The job of a Vetter is a very important one. The main aspect of the role is to ensure a consistent application of National Standards and subject-specific integrity of decision-making for the external assessment. This involves working with the Principal Assessor and the Setters on the assessment materials they have produced. In Chemistry, this has involved agreeing the selection of Item Bank questions for the fixed-response section of the paper, and reviewing the written response section of the paper to ensure that the questions being asked are valid, balanced, accurate and relevant to the Course. Generally this is done one or two years before the paper is due to be set as the external examination.
Being involved as a Vetter has helped me professionally in a number of ways:
- I have a greater awareness of the construction of a paper to ensure balance and consistency and the procedures and checks carried out by SQA
- I have an appreciation of the amount of time spent in the preparation stages of an external examination paper.
- I have been able to apply, within my own centre, a critical and reviewing eye to examination questions to ensure their validity with more confidence than before.

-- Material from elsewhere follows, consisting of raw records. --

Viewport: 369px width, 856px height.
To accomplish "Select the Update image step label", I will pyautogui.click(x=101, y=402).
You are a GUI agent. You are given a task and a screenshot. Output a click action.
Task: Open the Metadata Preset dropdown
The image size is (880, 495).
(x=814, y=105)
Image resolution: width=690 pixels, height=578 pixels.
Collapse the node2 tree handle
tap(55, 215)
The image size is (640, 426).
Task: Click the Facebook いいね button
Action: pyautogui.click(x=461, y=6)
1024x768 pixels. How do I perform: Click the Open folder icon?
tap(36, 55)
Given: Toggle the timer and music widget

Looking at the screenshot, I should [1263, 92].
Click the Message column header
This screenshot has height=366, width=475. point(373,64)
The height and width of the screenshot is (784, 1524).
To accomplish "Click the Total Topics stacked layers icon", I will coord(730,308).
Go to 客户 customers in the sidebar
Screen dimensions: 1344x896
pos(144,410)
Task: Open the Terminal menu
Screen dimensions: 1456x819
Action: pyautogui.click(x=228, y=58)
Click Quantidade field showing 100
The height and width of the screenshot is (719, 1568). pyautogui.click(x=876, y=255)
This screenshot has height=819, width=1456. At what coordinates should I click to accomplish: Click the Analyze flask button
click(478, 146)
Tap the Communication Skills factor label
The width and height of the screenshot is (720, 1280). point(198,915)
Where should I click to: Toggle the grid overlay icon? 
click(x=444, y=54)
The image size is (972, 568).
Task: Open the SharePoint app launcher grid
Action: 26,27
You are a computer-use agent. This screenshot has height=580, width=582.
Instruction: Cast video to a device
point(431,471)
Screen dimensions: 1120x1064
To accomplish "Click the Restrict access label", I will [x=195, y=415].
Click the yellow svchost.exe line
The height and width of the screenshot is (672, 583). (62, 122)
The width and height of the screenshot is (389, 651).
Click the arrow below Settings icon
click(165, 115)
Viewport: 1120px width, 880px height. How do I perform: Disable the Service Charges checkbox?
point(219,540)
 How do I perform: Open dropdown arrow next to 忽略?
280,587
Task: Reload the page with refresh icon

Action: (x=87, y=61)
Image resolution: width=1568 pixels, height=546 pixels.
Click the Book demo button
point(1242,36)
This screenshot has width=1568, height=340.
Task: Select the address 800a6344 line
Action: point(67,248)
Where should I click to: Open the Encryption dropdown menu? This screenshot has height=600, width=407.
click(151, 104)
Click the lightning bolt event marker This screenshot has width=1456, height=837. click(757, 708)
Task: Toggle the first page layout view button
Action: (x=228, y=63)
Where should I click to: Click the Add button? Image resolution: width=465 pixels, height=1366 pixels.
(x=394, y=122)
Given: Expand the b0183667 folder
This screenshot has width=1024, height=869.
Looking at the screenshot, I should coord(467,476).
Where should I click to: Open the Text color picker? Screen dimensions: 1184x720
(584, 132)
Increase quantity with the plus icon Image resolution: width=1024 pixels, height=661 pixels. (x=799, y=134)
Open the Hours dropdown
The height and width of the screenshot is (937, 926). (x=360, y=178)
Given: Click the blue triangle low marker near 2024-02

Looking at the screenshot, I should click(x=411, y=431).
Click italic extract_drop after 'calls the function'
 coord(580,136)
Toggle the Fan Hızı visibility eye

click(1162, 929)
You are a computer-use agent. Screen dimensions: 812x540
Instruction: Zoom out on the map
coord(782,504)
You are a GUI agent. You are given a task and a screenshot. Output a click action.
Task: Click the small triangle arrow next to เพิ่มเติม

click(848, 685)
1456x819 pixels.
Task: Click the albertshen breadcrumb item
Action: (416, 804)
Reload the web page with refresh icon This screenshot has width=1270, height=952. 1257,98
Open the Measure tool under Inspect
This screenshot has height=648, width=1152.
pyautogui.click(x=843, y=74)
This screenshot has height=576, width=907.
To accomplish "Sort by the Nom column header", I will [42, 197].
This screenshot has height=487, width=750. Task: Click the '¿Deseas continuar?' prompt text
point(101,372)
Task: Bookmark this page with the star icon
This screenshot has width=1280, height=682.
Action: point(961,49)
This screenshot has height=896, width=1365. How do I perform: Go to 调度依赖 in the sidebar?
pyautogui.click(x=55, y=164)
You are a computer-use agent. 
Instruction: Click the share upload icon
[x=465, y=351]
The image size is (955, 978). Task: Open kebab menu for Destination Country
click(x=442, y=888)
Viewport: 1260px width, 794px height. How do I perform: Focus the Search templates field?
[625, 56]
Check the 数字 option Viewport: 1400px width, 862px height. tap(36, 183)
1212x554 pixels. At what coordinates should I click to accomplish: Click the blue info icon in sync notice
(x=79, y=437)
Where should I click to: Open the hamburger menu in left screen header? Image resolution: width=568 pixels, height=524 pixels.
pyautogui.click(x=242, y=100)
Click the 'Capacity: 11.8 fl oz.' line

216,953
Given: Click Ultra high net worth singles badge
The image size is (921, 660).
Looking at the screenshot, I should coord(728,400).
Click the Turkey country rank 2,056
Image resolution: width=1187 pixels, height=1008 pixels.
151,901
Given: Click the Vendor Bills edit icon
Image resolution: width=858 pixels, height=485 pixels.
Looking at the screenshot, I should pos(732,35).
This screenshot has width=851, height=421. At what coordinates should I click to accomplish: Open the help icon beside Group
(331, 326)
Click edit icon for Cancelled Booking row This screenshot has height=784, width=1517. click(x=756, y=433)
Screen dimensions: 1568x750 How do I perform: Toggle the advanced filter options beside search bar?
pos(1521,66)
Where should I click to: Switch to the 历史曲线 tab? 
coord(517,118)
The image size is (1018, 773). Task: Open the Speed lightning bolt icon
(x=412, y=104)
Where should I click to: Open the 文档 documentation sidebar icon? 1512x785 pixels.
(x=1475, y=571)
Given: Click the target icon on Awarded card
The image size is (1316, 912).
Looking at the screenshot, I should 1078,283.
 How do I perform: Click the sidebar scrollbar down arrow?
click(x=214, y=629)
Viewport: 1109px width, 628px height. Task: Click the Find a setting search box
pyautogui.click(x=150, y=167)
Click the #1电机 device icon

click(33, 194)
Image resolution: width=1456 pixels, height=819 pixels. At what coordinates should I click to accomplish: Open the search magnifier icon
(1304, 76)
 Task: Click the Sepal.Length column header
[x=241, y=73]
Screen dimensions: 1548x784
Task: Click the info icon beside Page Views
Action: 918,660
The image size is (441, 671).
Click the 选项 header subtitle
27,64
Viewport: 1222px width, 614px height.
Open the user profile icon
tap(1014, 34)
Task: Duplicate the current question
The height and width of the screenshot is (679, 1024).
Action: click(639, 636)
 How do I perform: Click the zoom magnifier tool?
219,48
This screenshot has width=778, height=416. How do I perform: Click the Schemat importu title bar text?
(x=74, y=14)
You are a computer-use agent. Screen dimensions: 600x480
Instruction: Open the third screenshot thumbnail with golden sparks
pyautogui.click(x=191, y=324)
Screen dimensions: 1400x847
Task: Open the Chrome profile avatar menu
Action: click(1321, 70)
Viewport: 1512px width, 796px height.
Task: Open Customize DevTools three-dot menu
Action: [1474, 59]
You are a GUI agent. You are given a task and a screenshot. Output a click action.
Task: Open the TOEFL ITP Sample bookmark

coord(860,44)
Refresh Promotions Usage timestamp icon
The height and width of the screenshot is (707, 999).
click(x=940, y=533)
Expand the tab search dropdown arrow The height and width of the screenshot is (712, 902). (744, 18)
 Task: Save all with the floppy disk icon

I am grateful to my school for allowing me to continue my involvement with SQA. Through this involvement I have made many friends and contacts within the teaching profession who are always willing to comment and give advice on current curriculum issues. If you are thinking about becoming an appointee, I would encourage you to do so. The benefits are clear, and you will gain a much better understanding of examination construction.